Chabrol s’est emparé de cette brillante histoire, mais en a fait un film déséquilibré. Les propositions sont bizarrement équidistantes, sans trop de différence entre le bien et le mal, au point que cela peut même sembler rigolo par moment.

Avec cette mise en scène peu impliquée, on ne voit plus très bien qui craint qui et qui sait quoi.

Quand on vient voir ce film, on sait d’emblée que c’est une histoire de criminel en série.

Mais ici, le début laisse planer le doute sur le coupable.

Chabrol semble vouloir nous mettre devant un choix.

Qui du chapelier ou du tailleur Kachoudas est le coupable ?

Ce n’était pas prévu comme cela.

Micro suspense de micro papier.

Le coup du morceau de lettre anonyme coincé dans le pantalon de Serrault et découvert par Charles Aznavour, n’est pas très démonstratif à l’écran. C’est vraiment ici un détail assez inoffensif. Il n’y a pas de quoi semer la zizanie et avertir les flics. En tout cas, dans la relative insignifiance où cela nous est montrée.

Le doute est mince depuis le début, puisque l’un et l’autre sortent toujours en binôme, comme s’ils se surveillaient mutuellement. Déjà il n’en reste que deux à soupçonner.

Or Aznavour sait lui qu’il est innocent. Il n’en reste qu’un. C’est forcément Serrault, l’homme au chapeau, le suspect.

Pour en arriver là, on a plus besoin de ce minuscule bout de papier. Ce qui était au centre du livre devient, une minuscule saleté qui peut facilement s’éliminer et qui ne prête plus trop à conséquence.

Aznavour menacé par Serrault ou crainte d’ostracisme ?

C’est la même imprécision quant à l’attitude d’ Aznavour. Le scénario paraît nous dire que que l’Arménien se tait juste parce qu’il se sent bien ici et qu’il ne veut pas faire de vagues. En clair il ne vendra pas la pêche car on chasse le “porteur de mauvaises nouvelles“.

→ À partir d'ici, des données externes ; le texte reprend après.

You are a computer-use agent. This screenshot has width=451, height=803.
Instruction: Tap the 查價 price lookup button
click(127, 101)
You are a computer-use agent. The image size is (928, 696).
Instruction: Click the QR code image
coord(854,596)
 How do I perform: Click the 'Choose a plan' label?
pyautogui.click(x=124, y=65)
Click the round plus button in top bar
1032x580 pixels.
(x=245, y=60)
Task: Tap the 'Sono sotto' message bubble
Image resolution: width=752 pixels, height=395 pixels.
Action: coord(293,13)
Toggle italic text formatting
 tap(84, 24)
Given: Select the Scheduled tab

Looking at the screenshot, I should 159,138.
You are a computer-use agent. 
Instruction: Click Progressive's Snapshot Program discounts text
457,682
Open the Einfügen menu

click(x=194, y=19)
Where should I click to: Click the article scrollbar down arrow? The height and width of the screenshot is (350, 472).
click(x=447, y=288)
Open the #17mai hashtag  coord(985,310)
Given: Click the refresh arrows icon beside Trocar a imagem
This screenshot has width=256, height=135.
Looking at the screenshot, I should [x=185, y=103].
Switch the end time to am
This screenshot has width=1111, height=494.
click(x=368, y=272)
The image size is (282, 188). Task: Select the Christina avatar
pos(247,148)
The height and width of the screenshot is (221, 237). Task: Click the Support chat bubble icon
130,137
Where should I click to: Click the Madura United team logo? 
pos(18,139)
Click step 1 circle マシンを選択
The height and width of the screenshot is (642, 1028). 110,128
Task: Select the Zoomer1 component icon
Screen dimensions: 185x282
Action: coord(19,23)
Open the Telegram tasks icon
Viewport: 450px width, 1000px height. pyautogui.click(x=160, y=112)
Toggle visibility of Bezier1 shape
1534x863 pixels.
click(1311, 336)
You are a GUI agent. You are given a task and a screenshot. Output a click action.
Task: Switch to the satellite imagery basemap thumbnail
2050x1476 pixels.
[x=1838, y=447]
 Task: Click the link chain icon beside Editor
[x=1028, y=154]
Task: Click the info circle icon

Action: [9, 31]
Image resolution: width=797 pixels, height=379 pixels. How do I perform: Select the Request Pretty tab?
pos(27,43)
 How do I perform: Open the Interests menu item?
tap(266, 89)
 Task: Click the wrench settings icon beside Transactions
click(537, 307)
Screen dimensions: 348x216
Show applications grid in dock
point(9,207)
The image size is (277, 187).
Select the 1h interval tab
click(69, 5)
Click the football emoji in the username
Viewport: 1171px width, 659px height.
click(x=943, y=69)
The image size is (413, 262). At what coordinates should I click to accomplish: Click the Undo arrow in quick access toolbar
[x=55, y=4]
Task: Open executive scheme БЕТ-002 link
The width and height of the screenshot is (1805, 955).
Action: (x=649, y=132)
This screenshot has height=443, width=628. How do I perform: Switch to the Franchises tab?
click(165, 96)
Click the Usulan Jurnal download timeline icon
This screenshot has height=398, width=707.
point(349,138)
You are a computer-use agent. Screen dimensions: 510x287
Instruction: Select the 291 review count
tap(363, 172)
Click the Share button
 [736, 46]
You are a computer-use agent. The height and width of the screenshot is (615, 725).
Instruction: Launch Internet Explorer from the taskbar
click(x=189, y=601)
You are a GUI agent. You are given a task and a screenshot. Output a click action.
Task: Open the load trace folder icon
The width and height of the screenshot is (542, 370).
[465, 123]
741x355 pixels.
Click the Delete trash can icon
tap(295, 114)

C’est une thèse assez médiocre et peu convaincante.

Le roman mentionne qu’Aznavour la ferme, car il craint pour sa vie. Ce qui est plus convaincant mais change pas mal de choses. Il faut mettre en scène les craintes et les évitements de manière plus ordonnée. Mais cette feignasse de Claude Chabrol nous prive de ce deuxième suspense inquiétant.

Il va même carrément dans l’autre sens, avec un Serrault attentionné qui protège le malheureux Arménien et l’assiste dans sa maladie jusqu’à sa mort. Entre temps il en fait même un confident. Il déballe toutes ses histoires de meurtres.

Ce film ne marche pas sur ses deux pieds.

Alors, on laisse Chabrol de côté.

La réalisation n’est pas mauvaise. Il y a de bonnes idées. Mais comme on vient de le voir, je l’accuse quand même d’un certain sabordage. Son projet « différent » paraît rafistolé. On ne joue pas avec une si belle mécanique. Il n’est pas toujours très sérieux le Glaude.

Il nous reste Simenon et Serrault. Grâce à cette donne, le long métrage est sauvé.

Serrault est tout bonnement exceptionnel, dans son interprétation d’un homme progressivement coincé dans un drôle de micmac. Il nous fait un numéro brillant pendant ces deux heures.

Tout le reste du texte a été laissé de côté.